[[ Page excerpt open ]]

Just wish there could be more of an honest debate about the pros/cons of BOTH WFH and RTO, and to see how some/either/combo may work better for different employees/companies, without resorting to silliness like "business execs are feeling a ton of pressure to save the corp real estate market".

Cities give tax breaks to corporations and compete over who gets to host their campuses for a reason. If wealthy tech workers abandon the city, it kills the businesses that they patronize. It also lowers the demand for real estate in the city.
its shocking that so many online job apps ask you for your race, gender, sexuality (?!?) and health/disability status. and with a straight face ALSO say they Promise-Pinky-Swear to not use the answers to discriminate against you

uh huh

1. you cant know whether they will or not. you're pointing a gun at your head, pulling a trigger and hoping a bullet doesnt come out

2. even if they dont, you've just shared that data with strangers. and data lives forever and can leak out to anywhere else, replicating endlessly. ultimately ending up in Enemy Hands (defined here as folks who dont mean you well & plan to act on it), and thus, used to hurt you

3. if you give a false answer on a job app they can later cite it as cause for firing you. ie. it givea the biz HR/legal dept yet another gun they can point at your head, financially and legally

its a de facto Scam right out in the open. relying on enough people to fall for it, and believe their Spin. nobody should play along with it

ps. and yes I know its "required" by "law" in some cases. it doesnt change the point and the tangible impacts of it. it doesnt make it NOT creepy, dangerous and immoral. evil is evil

>if you give a false answer on a job app they can later cite it as cause for firing you.

[[ Page excerpt closed ]]
[[ Data for analysis open ]]

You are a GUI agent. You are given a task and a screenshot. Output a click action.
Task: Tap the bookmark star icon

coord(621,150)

[[ Data for analysis closed ]]
[[ Data for analysis open ]]

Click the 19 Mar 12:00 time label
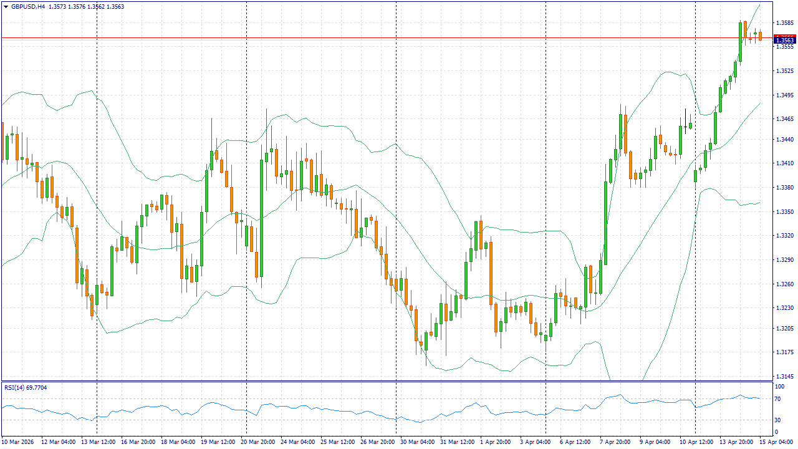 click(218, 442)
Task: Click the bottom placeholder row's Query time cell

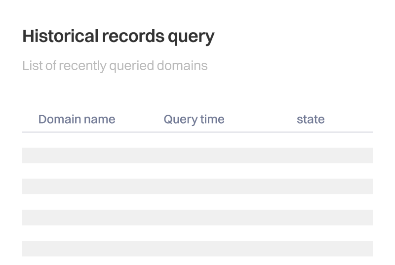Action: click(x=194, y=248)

[[ Data for analysis closed ]]

▸ **Exercise instructions**
The page excerpt names several kinds of personal information that many online job applications ask for. List every one of them.

▸ **Finished exercise**
- Race
- Gender
- Sexuality
- Health/disability status